Instrução dada 1 — Formate como tabela Markdown, com as colunas n e Linha, as linhas das entradas: comece na que contém "View Video (85, 301)" e pare depois da que contém "About Us (598, 11)". Deixe de fora as imagens e as linhas em branco.
Instrução dada 2 — Retome a crônica sobre o calor e a palavra "normal", continuando a partir do ponto em que ela para.

Trecho selecionado —
★ ★ ★ ★

Buenas!
O que mais ouvi na semana que ora se encerra é: – QUE CALOR INSANO! Bem, na verdade, o “insano” foi por minha conta, sempre fui exagerado, com este calor, fiquei um tanto mais. Não há brasileiro que não esteja reclamando desta onda, mais uma, de calor fora do normal.
E aqui me apego a outra palavra: normal. Dedicar-me às palavras não o faço por acaso, afinal, delas me alimento vez ou outra. Como disse um dia Drummond no belíssimo poema O lutador: “Lutar com palavras é a luta mais vã! Entanto lutamos, mal rompe a manhã.”
Não quero aqui me comparar com o bardo mineiro, mas, como ele foi, também sou funcionário público e me divido entre as tarefas que pagam as contas e o embate com as palavras, que alimentam uma alma insaciável pelo embate que só a linguagem proporciona.
Mas não era disto que queria falar, apesar de o fazê-lo, mas sim, quero tratar do vilipêndio ao qual a palavra “normal” é sujeita diariamente, tanto na mídia quanto nas redes sociais. O clima que estamos enfrentando nos últimos anos, especificamente neste ano, é normal ou não? Afinal, o que é normal na terceira década do século XXI?

★ ★ ★ ★

Dados de coordenadas dos itens:
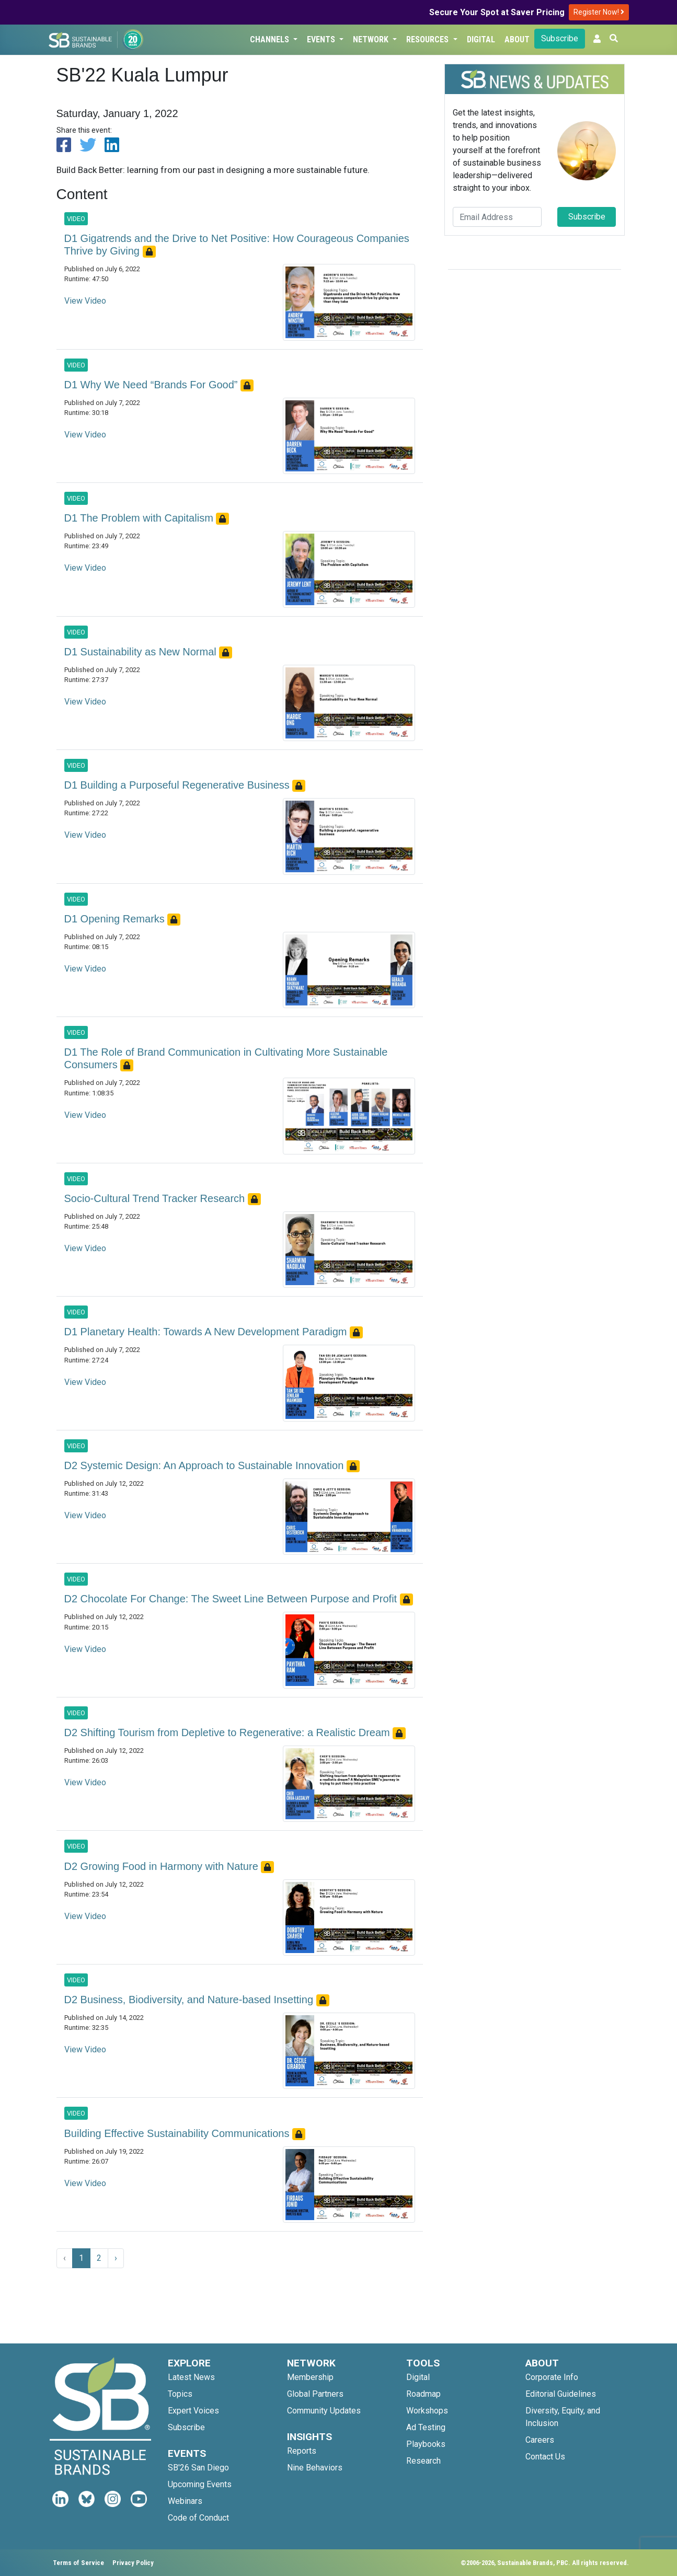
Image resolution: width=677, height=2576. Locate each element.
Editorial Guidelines (560, 2394)
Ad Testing (425, 2427)
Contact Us (545, 2457)
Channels (270, 39)
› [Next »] (115, 2258)
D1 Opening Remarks (116, 919)
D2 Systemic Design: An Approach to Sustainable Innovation (205, 1465)
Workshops (427, 2411)
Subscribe (559, 38)
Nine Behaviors (314, 2468)
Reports (301, 2451)
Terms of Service (78, 2563)
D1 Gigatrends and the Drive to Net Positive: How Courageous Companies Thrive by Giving (236, 245)
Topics (180, 2394)
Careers (539, 2440)
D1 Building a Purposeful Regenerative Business (178, 785)
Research (423, 2461)
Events (322, 39)
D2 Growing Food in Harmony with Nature (162, 1866)
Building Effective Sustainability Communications (178, 2133)
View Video (85, 301)
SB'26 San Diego (198, 2468)
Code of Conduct (198, 2518)
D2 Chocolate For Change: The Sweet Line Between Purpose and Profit (232, 1598)
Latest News (191, 2377)
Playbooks (425, 2444)
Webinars (185, 2501)
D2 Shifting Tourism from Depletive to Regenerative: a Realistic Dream (228, 1732)
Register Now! (598, 12)
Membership (310, 2377)
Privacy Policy (133, 2563)
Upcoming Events (200, 2484)
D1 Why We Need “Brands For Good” (152, 384)
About (517, 39)
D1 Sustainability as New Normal (142, 651)
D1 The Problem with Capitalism (140, 518)
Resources (428, 39)
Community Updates (324, 2411)
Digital (481, 39)
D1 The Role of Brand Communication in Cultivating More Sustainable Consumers (226, 1058)
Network (372, 39)
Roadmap (423, 2394)
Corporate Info (551, 2377)
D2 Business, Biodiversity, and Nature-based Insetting (190, 1999)
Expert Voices (193, 2411)
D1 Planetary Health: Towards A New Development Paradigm (207, 1331)
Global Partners (315, 2394)
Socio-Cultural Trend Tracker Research (156, 1198)
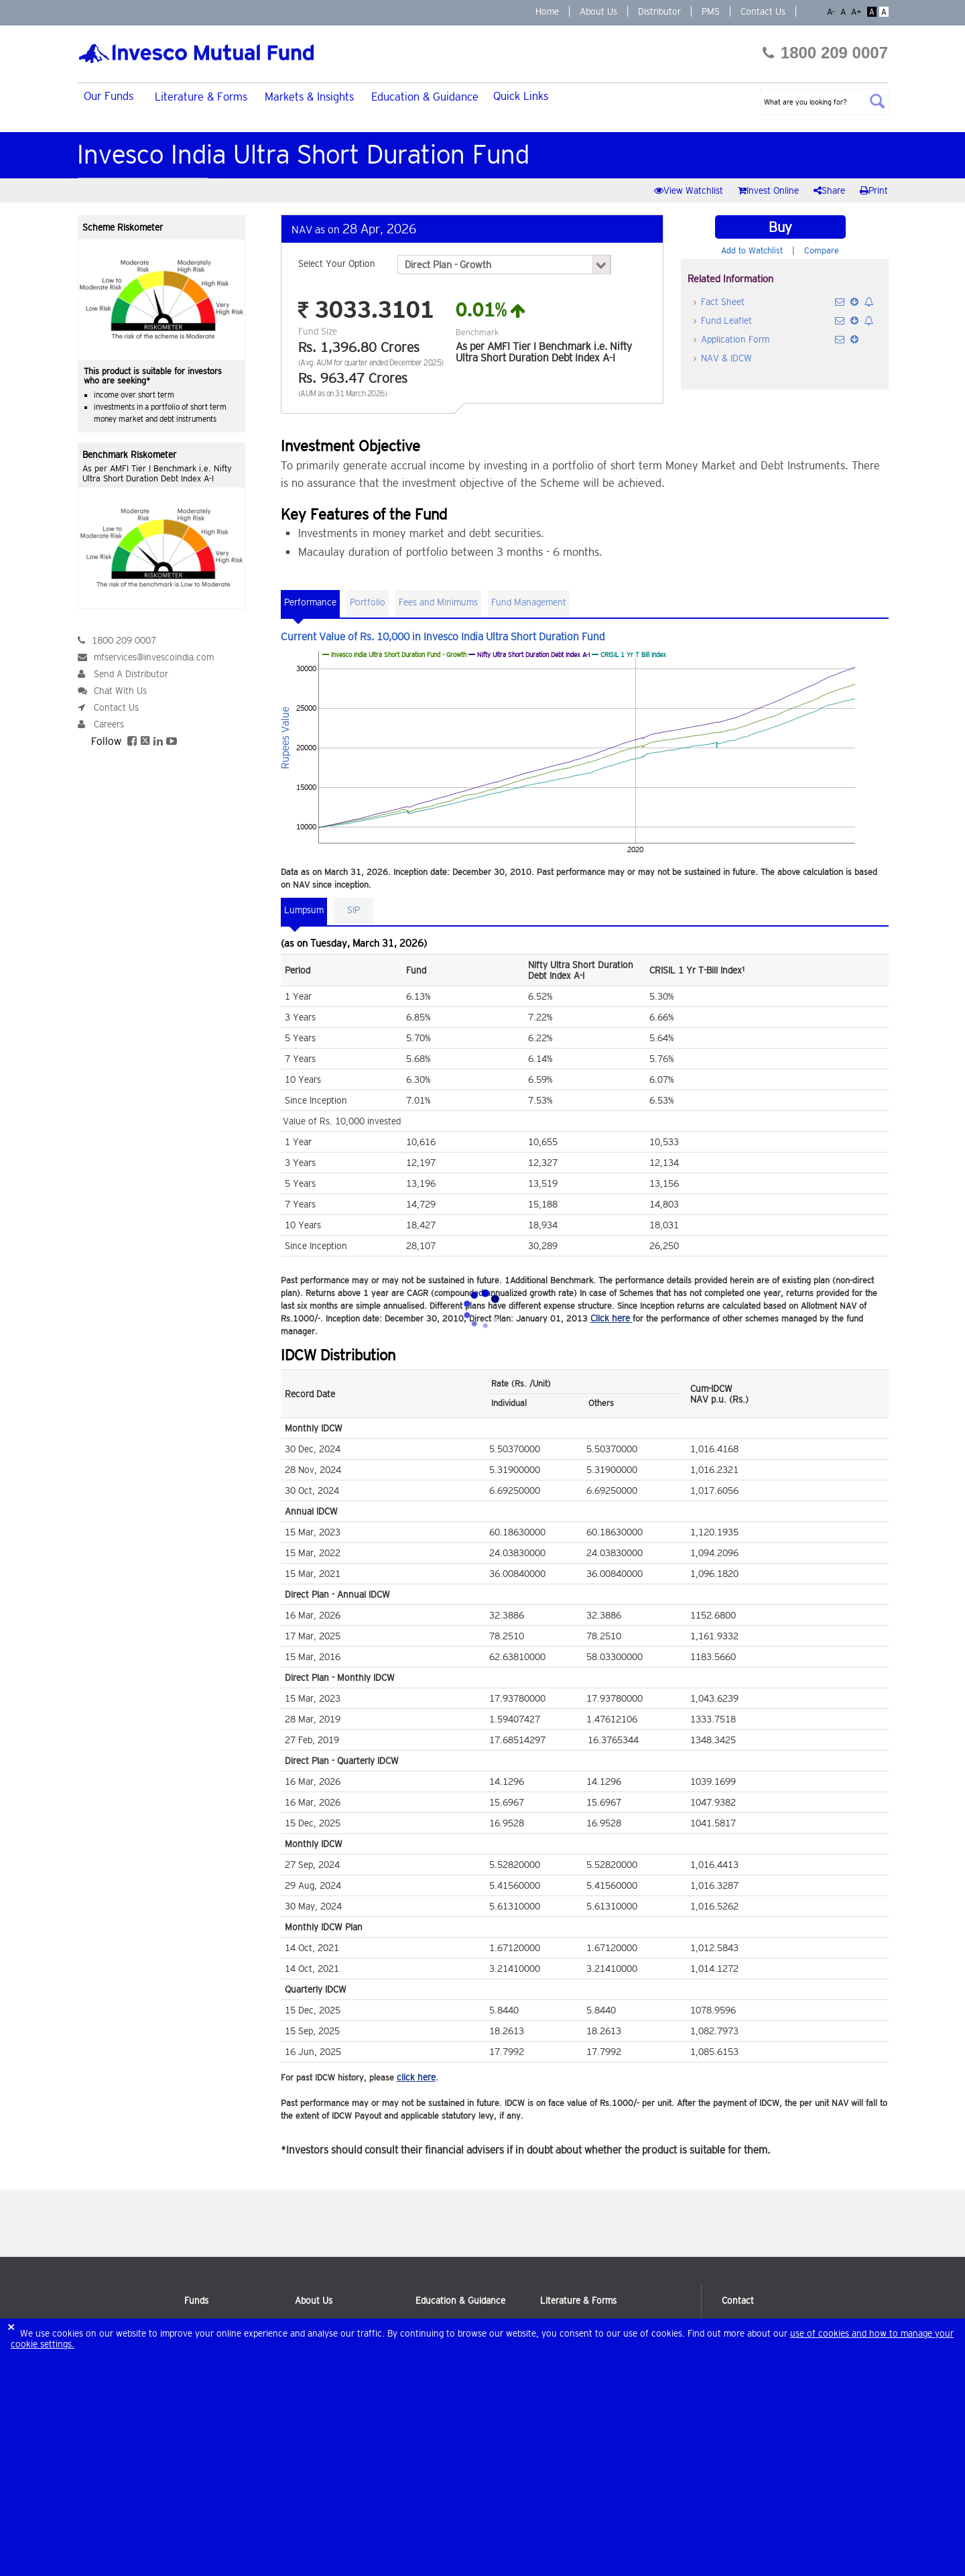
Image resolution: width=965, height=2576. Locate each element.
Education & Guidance (424, 97)
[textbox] (824, 102)
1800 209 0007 (825, 53)
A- (832, 12)
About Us (598, 11)
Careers (109, 724)
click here (416, 2077)
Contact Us (763, 11)
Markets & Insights (309, 97)
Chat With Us (120, 690)
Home (547, 11)
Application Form (735, 339)
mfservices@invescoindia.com (154, 657)
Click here (611, 1318)
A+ (857, 12)
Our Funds (108, 96)
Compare (821, 250)
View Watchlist (690, 190)
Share (831, 190)
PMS (711, 11)
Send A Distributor (131, 673)
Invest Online (769, 190)
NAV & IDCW (726, 358)
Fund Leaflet (726, 320)
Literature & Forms (201, 97)
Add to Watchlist (752, 250)
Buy (780, 227)
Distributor (659, 11)
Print (874, 190)
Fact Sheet (723, 301)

★ ★ ★ ★

Resposta do exercício 1 —
| n | Linha |
|---|---|
| 1 | View Video (85, 301) |
| 2 | SB'26 San Diego (198, 2468) |
| 3 | Code of Conduct (198, 2518) |
| 4 | D2 Chocolate For Change: The Sweet Line Between Purpose and Profit (232, 1598) |
| 5 | Latest News (191, 2377) |
| 6 | Playbooks (425, 2444) |
| 7 | Webinars (185, 2501) |
| 8 | D2 Shifting Tourism from Depletive to Regenerative: a Realistic Dream (228, 1732) |
| 9 | Register Now! (598, 12) |
| 10 | Membership (310, 2377) |
| 11 | Privacy Policy (133, 2563) |
| 12 | Upcoming Events (200, 2484) |
| 13 | D1 Why We Need “Brands For Good” (152, 384) |
| 14 | About (517, 39) |
| 15 | D1 Sustainability as New Normal (142, 651) |
| 16 | D1 The Problem with Capitalism (140, 518) |
| 17 | Resources (428, 39) |
| 18 | Community Updates (324, 2411) |
| 19 | Digital (481, 39) |
| 20 | D1 The Role of Brand Communication in Cultivating More Sustainable Consumers (226, 1058) |
| 21 | Network (372, 39) |
| 22 | Roadmap (423, 2394) |
| 23 | Corporate Info (551, 2377) |
| 24 | D2 Business, Biodiversity, and Nature-based Insetting (190, 1999) |
| 25 | Expert Voices (193, 2411) |
| 26 | D1 Planetary Health: Towards A New Development Paradigm (207, 1331) |
| 27 | Global Partners (315, 2394) |
| 28 | Socio-Cultural Trend Tracker Research (156, 1198) |
| 29 | Image resolution: width=965, height=2576. Locate each element. |
| 30 | Education & Guidance (424, 97) |
| 31 | [textbox] (824, 102) |
| 32 | 1800 209 0007 (825, 53) |
| 33 | A- (832, 12) |
| 34 | About Us (598, 11) |

Resposta do exercício 2 —
Como é percebido por todos que andam prestando atenção ao seu redor, o normal está sendo relativizado em todos os ambientes, tanto no vestuário, quanto no comportamento humano. Estendendo esta leitura para as questões climáticas, o que é normal? Já comentei outrora sobre as mudanças climáticas às quais enfrentamos sem defesa, mas o assunto é interminável.
Tornado, por exemplo, é uma palavra que eu cresci vendo em filmes americanos, nunca no noticiário local gaúcho. Agora, tornado tornou-se normal em nosso vocabulário. Assim como o calor amazônico que enfrentamos, mesmo vivendo a milhares de quilômetros da floresta mais úmida do mundo, aliás, o Brasil todo está sofrendo com a mesma onda.
Os climatologistas dizem que, neste ano, há alguns agravantes, como o El Niño. Mas ele já esteve por aqui antes? Por que agora ele está atropelando a América do Sul? Será que o desmatamento desenfreado das últimas décadas não está ajudando a esparramar o calor amazônico?
E o El Niño não explica o calor de 50º celsius no meio do ano na Europa, menos ainda o calor fora do normal no Alaska e na Sibéria. Estamos vivendo tempos fora do normal? Ou esse é o novo normal climático?
É mais ou menos disto que tratou o povo que esteve na COP 28. A Conferência de Mudanças Climáticas da ONU perdurou por quase quinze dias, reunindo quase duzentos países em Dubai, nos Emirados Árabes Unidos.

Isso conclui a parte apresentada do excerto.